Data from an in vivo study assessing the performance of the subject device in a biological environment were additionally included to support substantial equivalence. The evaluation was a randomized, controlled study in an ovine model and was conducted in conformity with the Good Laboratory Practice for Non-Clinical Laboratory Studies (GLP ) regulations of 21 CFR Part 58.

The 28-day in vivo evaluation studied the comparative performance and safety of the subject device as well as the untreated and unmodified predicate device (K080604) and the predicate BioFlo PICC with Endexo Technology (K140266). Study performance endpoints were in-life catheter patency and post-mortem vessel patency scores, device thrombus scores, and accumulated device thrombus weight. Safety endpoints studied included adverse events, gross pathology, and histopathology.
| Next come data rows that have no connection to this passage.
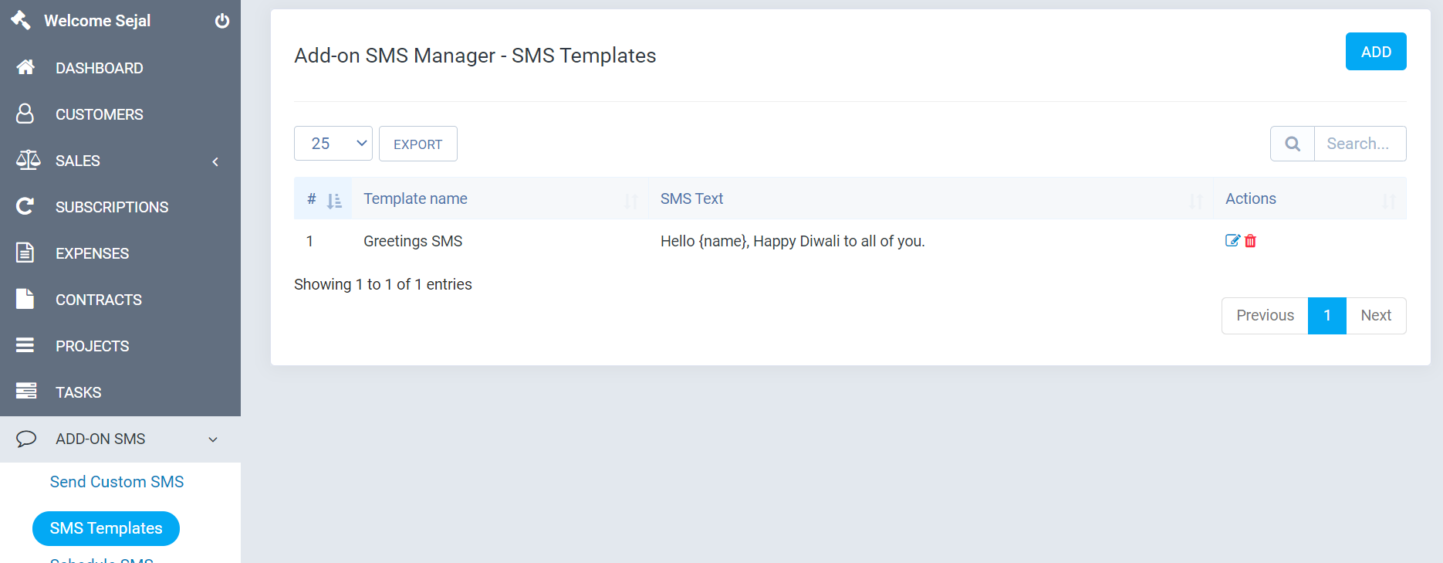Select SMS Templates in the sidebar
This screenshot has width=1443, height=563.
106,528
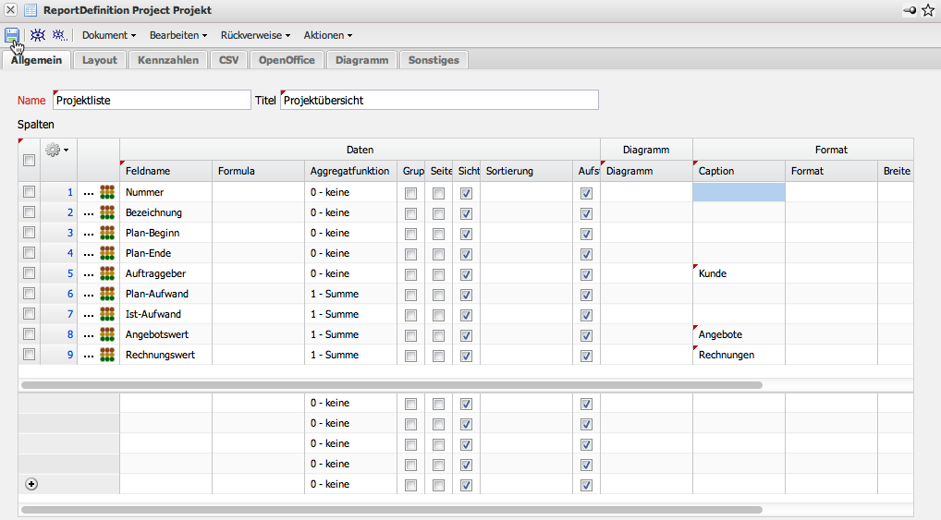This screenshot has width=941, height=520.
Task: Click row number 8 link
Action: tap(69, 334)
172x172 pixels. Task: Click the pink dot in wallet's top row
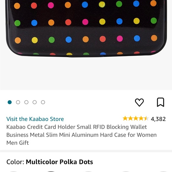point(51,5)
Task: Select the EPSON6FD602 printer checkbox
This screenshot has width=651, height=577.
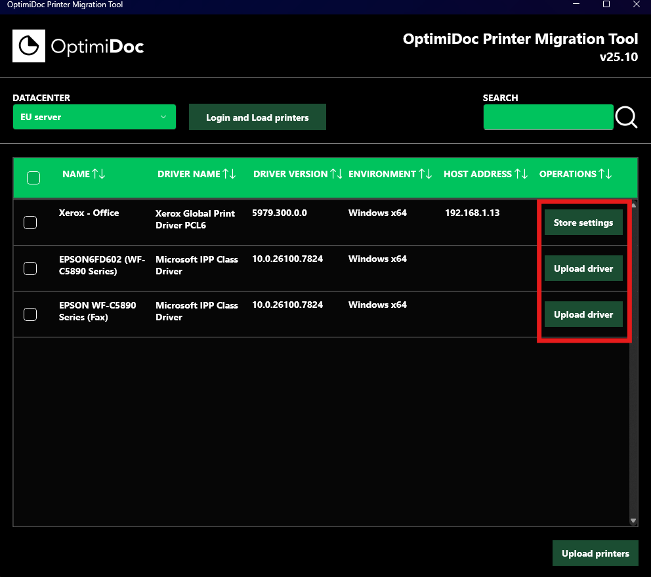Action: [x=30, y=268]
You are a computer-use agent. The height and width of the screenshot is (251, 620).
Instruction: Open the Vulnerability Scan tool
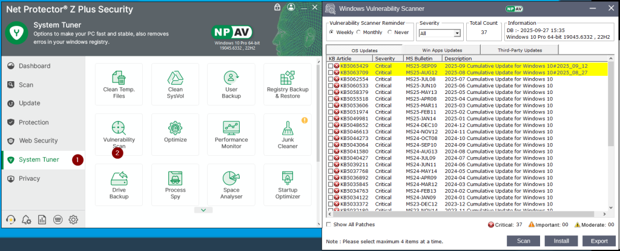pos(119,135)
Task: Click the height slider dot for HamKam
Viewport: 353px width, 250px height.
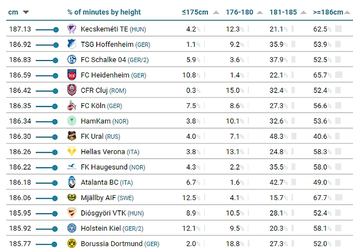Action: click(x=55, y=122)
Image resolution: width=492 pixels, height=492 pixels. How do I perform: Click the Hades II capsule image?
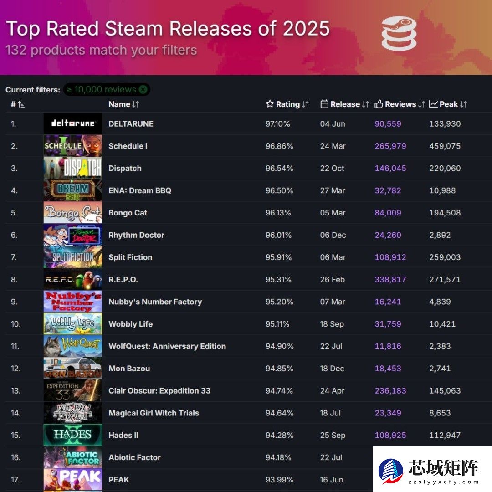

8. Clinical Performance Data.

No human clinical data was provided to support substantial equivalence.

10

Conclusion Regarding Substantial Equivalence 9.

The information included in this premarket notification support the substantial equivalence of the subject Arrow Pressure-Injectable JACC with Sustain Technology to the stated predicate devices. The subject device has the same intended use, similar indications for use, incorporates the same fundamental technology, is composed of similar materials, and features a similar geometric design to the legally marketed predicate and reference devices to which it was compared.

In vitro performance and biocompatibility data were included to confirm the performance of the subject device against its physical design and performance requirements. Data from an in vivo evaluation confirmed the substantially equivalent performance of the subject device compared to the predicate devices in a biological environment.